Data eviction from an AFM to cloud object storage fileset after uploading

AFM to cloud object storage fileset employes high-performance caching with its extension bucket located on the cloud object storage. A caching fileset is planned with faster and optimal storage and the data created in the cache can be sent across to the respective cloud object storage backends.

With ever demanding workloads and performance centric cache applications, the storage needs to be optimized at the fileset level. This feature optimizes the storage at the AFM to cloud object storage fileset level by evicting the data of files or objects after these files and objects are successfully uploaded on the cloud object storage buckets. The data eviction of uploaded files and objects frees space in the fileset. This available space helps applications to create new or other files and objects and work on them without hampering performance.

By using mmafmcosctl upload --evict-after-upload command all files or files specified by --object-list can be uploaded, and then evicted from the cache for the space management.

This feature supports the manual updates (MU) mode because of the enabled reconcile feature. By using reconcile, a policy can be defined to reconcile files with AFM to cloud object storage fileset and its respective cloud bucket. The files curated by a user-defined policy or a default policy are uploaded to the bucket, and then evicted from the cache. See mmafmcosctl command for more information.

When an application or administrators require the data of an evicted file from the cache, it can be fetched on demand or can be downloaded by using the mmafmcosctl download command.
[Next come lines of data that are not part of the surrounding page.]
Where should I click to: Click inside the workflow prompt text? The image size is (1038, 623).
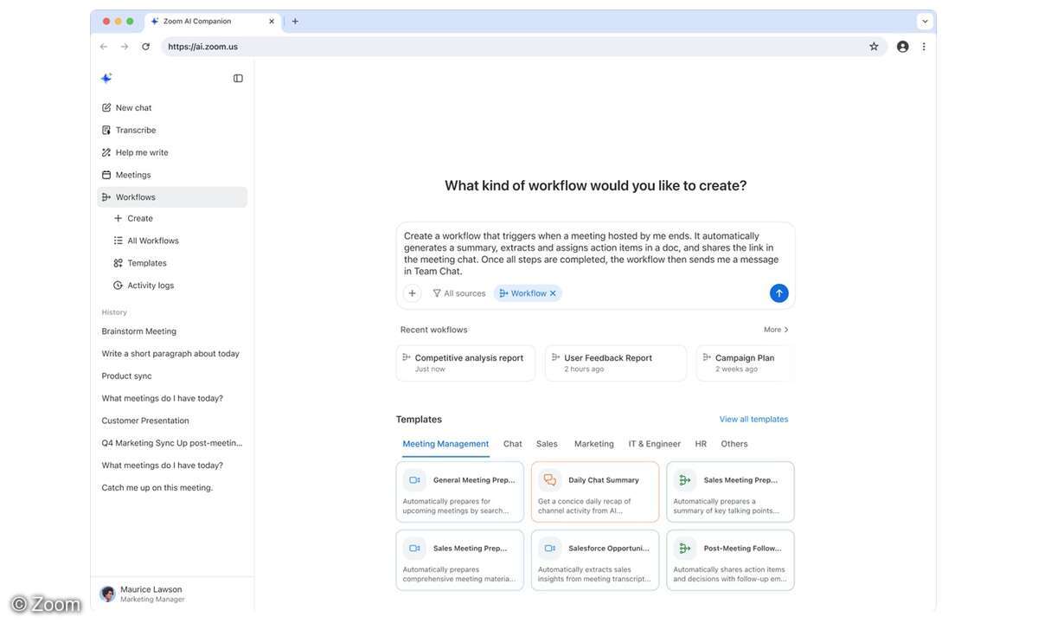(x=593, y=253)
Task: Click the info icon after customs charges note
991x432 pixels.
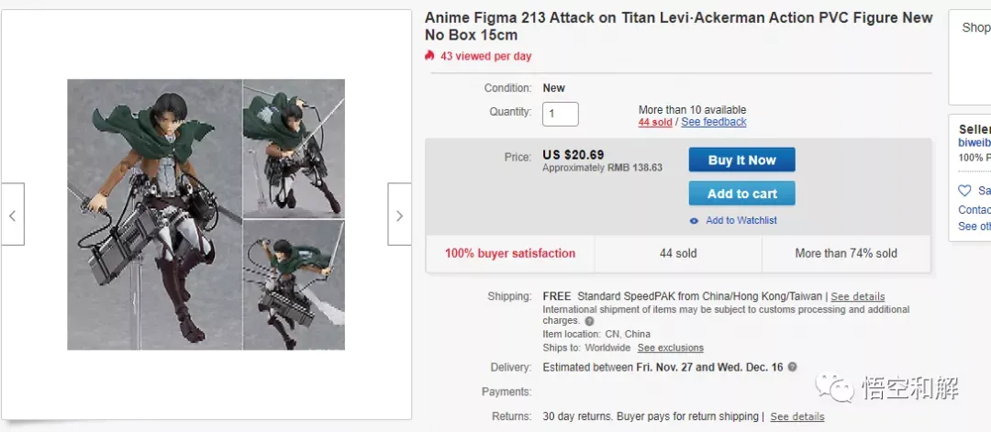Action: pos(589,321)
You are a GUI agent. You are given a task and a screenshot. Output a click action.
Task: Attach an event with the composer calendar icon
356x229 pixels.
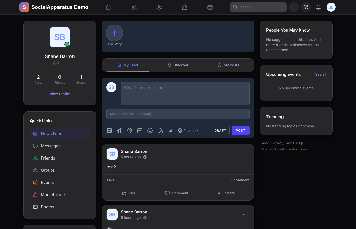(140, 130)
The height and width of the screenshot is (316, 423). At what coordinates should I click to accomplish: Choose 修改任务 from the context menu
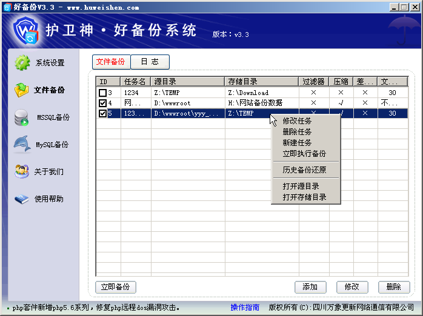(x=297, y=121)
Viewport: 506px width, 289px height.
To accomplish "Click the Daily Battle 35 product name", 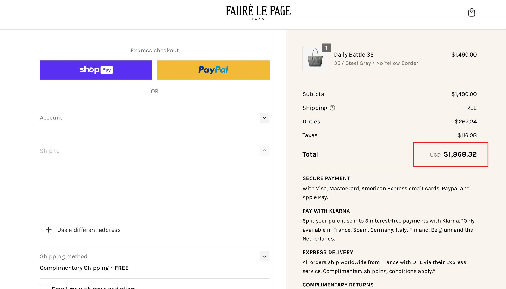I will [x=354, y=55].
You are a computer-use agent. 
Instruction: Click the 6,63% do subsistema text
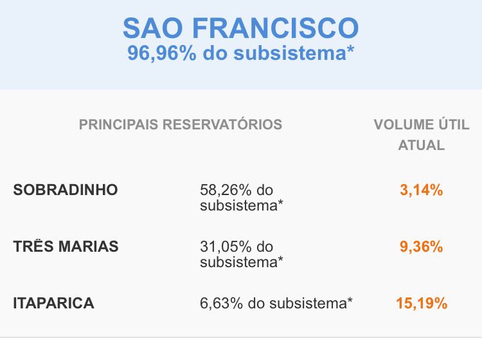pos(276,303)
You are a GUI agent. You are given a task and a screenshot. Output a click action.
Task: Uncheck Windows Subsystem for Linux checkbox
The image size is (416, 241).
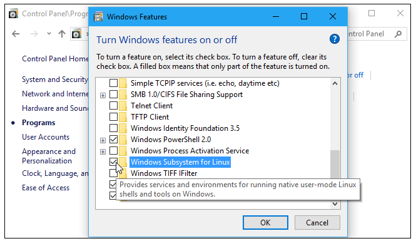pos(114,162)
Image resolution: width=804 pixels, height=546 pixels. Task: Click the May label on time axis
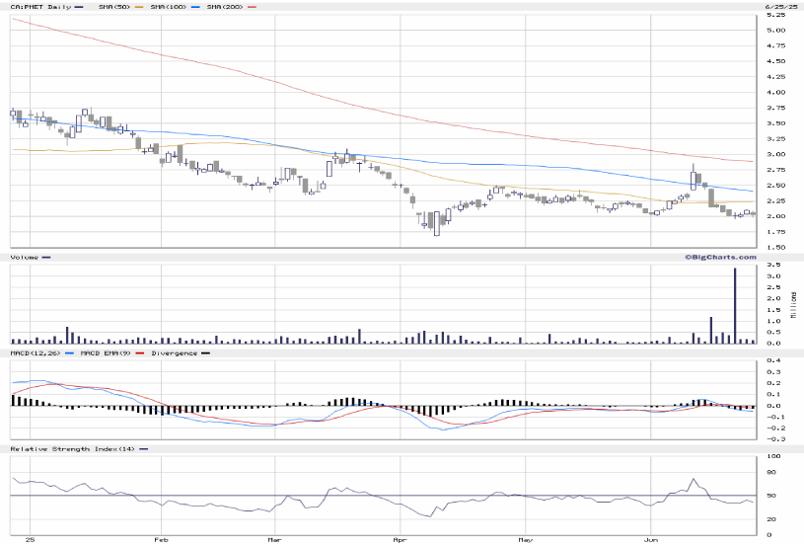(525, 540)
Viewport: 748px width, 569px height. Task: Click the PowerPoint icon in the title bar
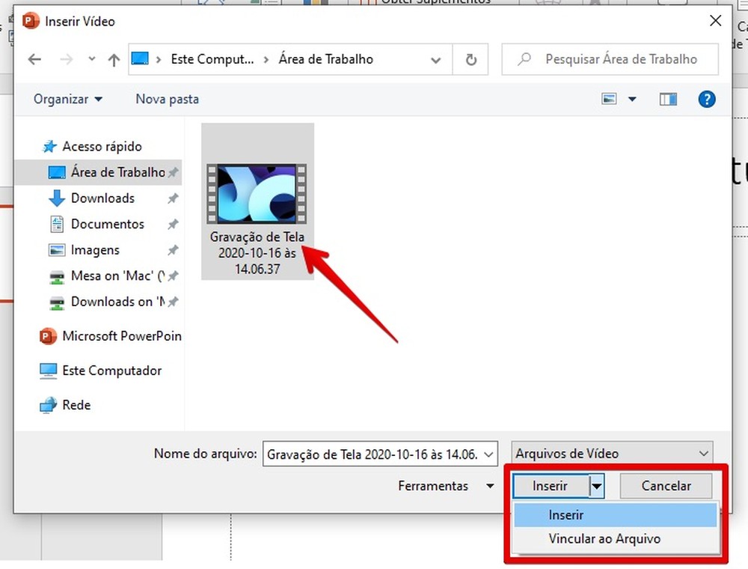(29, 21)
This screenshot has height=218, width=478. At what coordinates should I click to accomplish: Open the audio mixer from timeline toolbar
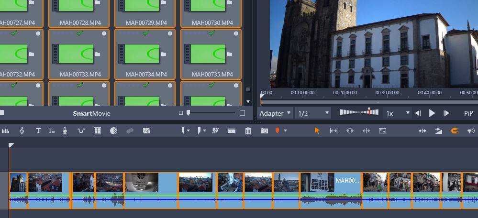click(x=6, y=131)
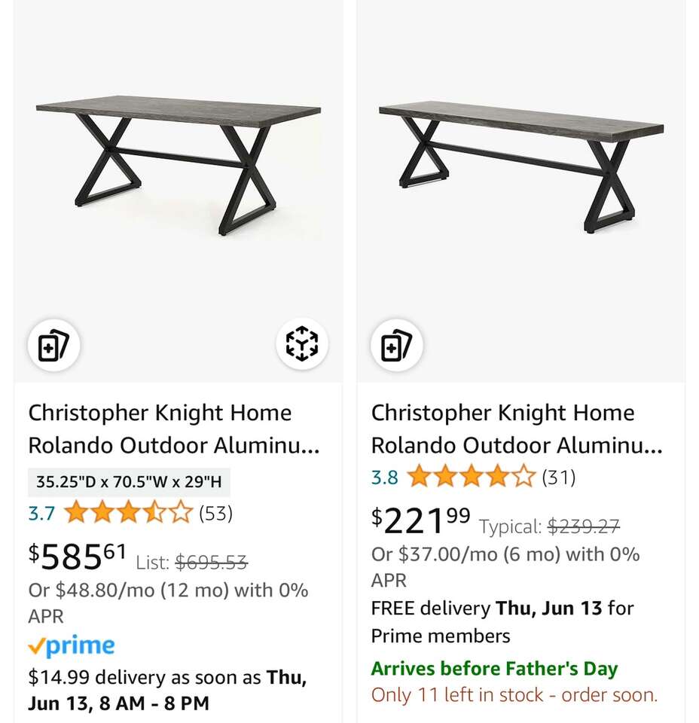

Advantages of the data eviction after uploading

Optimized storage utilization
By offloading data to the typically lower-cost cloud object storage backend, AFM maximizes the efficiency of the local cache. This prevents unnecessary storage costs and ensures optimal use of high-performance storage.
Enhanced performance
A well-managed cache is crucial for maintaining high application performance. The eviction of data to cloud object storage frees up cache space for new, frequently accessed data, preventing performance degradation due to cache misses.
Cloud object storage reduction
Depending on storage pricing models, storing data in cloud object storage might be more cost-effective than retaining it in the local cache. Eviction can help reduce overall storage expenses.

Use cases

Quick Data workload: For temporary files, intermediate results, or data with a short access window, eviction after upload is particularly beneficial. It prevents cache getting denser and ensures optimal performance for frequently accessed data.

Long-term Data Retention: Data that needs to be retained for extended periods can be migrated to the more durable and cost-effective cloud object storage. This approach extends data retention while optimizing cache usage.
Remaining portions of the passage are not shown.